Contributing a deep-learning, BERT-based analyzer #13065

lmessinger · 2024-02-01T13:41:40Z

Description

Hi,

We are building an open-source custom Hebrew/Arabic analyzer (lemmatizer and stopwords), based on a BERT model. We'd like to contribute this to this repository. How can we do that and be accepted? Can we compile it to native code and use JNI or Panama ? If not, what is the best approacch?

#12502 (comment)

@uschindler would be very happy to hear what you think

benwtrent · 2024-02-01T16:55:18Z

For the analyzer, are you meaning something that tokenizes into an embedding?

Or just creates the tokens (wordpiece + dictionary)?

lmessinger · 2024-02-04T12:56:45Z

I mean, create just the tokens - the lemmas / wordpieces

benwtrent · 2024-02-06T14:48:42Z

@lmessinger I don't see why text tokenization would need any native code. Word piece is pretty simple and just a dictionary look up.

Do y'all not have a Java one?

Or does this model actually need inference to do the lemmatization? (e.g. https://huggingface.co/dicta-il/dictabert-joint) ?

lmessinger · 2024-02-06T15:03:29Z

hi, in Hebrew and other Semitic languages, lemmas are context-dependent. eg שמן could be interpreted as fat, oil, their name, from all dependent on the context so yes, we do need inference. to do inference, python is the language. either we compile the python into native code (not so easy but possible) or use it in a container, as a web server

…

On Tue, Feb 6, 2024 at 4:48 PM Benjamin Trent ***@***.***> wrote: @lmessinger <https://github.com/lmessinger> I don't see why text tokenization would need any native code. Word piece is pretty simple and just a dictionary look up. Do y'all not have a Java one? Or does this model actually need inference to do the lemmatization? (e.g. https://huggingface.co/dicta-il/dictabert-joint) ? — Reply to this email directly, view it on GitHub <#13065 (comment)>, or unsubscribe <https://github.com/notifications/unsubscribe-auth/AAM5MHITFNCDP5H6FMW6PVTYSI7FNAVCNFSM6AAAAABCU5UD2KVHI2DSMVQWIX3LMV43OSLTON2WKQ3PNVWWK3TUHMYTSMRZHEZTGNJWGQ> . You are receiving this because you were mentioned.Message ID: ***@***.***>

-- Lior Messinger +1-646-3730044 +972-546-888401

dweiss · 2024-02-06T20:05:51Z

It will be a major headache to maintain native bindings for all major platforms. I think such an analyzer should be a downstream project (then you can restrict the platforms on which it's available to whatever you wish to maintain). We can point at such a project from Lucene documentation, for example.

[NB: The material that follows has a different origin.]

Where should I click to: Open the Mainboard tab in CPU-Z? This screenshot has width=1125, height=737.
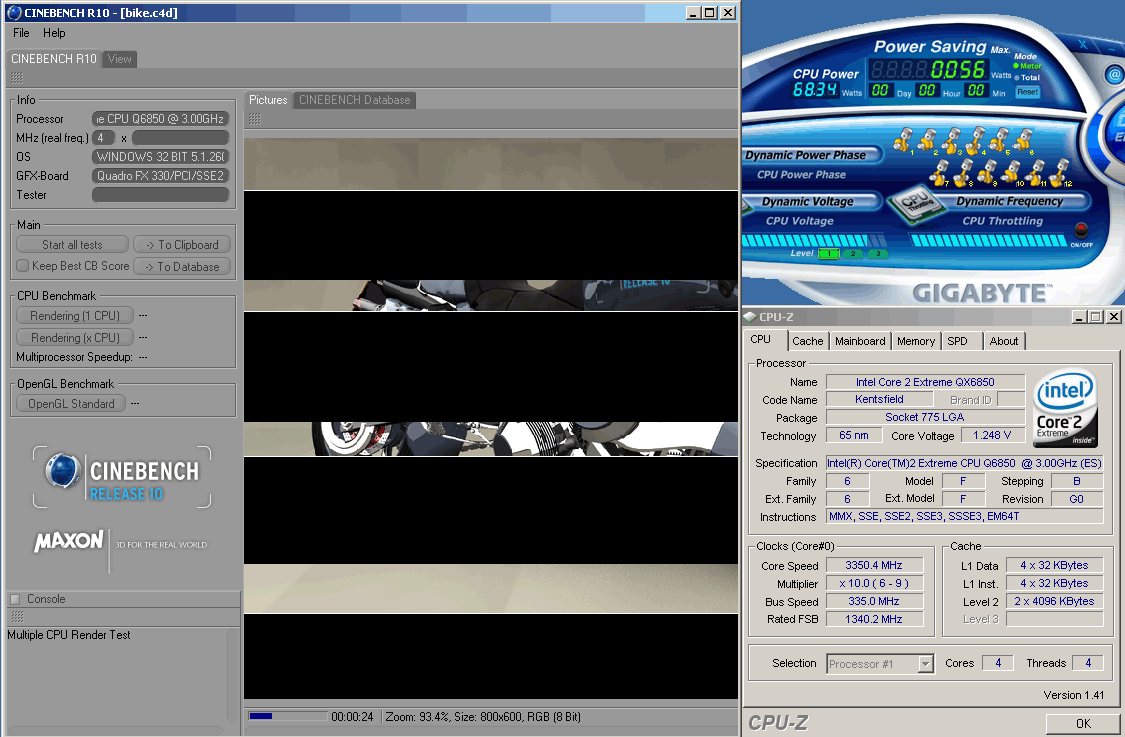click(860, 341)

lmessinger · 2024-02-08T10:32:34Z

Hi, Got it. Pointing to the project from the documentation would actually be very valuable to the Hebrew community. How can that be done? is the documentation also on github, so we can add it there as PR for approval? thanks! Lior

…

On Tue, Feb 6, 2024 at 10:06 PM Dawid Weiss ***@***.***> wrote: It will be a major headache to maintain native bindings for all major platforms. I think such an analyzer should be a downstream project (then you can restrict the platforms on which it's available to whatever you wish to maintain). We can point at such a project from Lucene documentation, for example. — Reply to this email directly, view it on GitHub <#13065 (comment)>, or unsubscribe <https://github.com/notifications/unsubscribe-auth/AAM5MHJY3T5ODVXTMPJVEMDYSKEKZAVCNFSM6AAAAABCU5UD2KVHI2DSMVQWIX3LMV43OSLTON2WKQ3PNVWWK3TUHMYTSMZQGY3DONRZG4> . You are receiving this because you were mentioned.Message ID: ***@***.***>

-- Lior Messinger +1-646-3730044 +972-546-888401

dweiss · 2024-02-08T19:49:50Z

How can that be done?

This is a question that is much harder to answer than I thought... Lucene doesn't have a tutorial/user guide. The only place I could think of was here, in the javadocs:

https://github.com/apache/lucene/blob/main/lucene/analysis/common/src/java/overview.html

An alternative would be to include an empty package for Hebrew and only add the package-info.java file, telling folks where they can find downstream Hebrew analyzers. I really don't have any better ideas.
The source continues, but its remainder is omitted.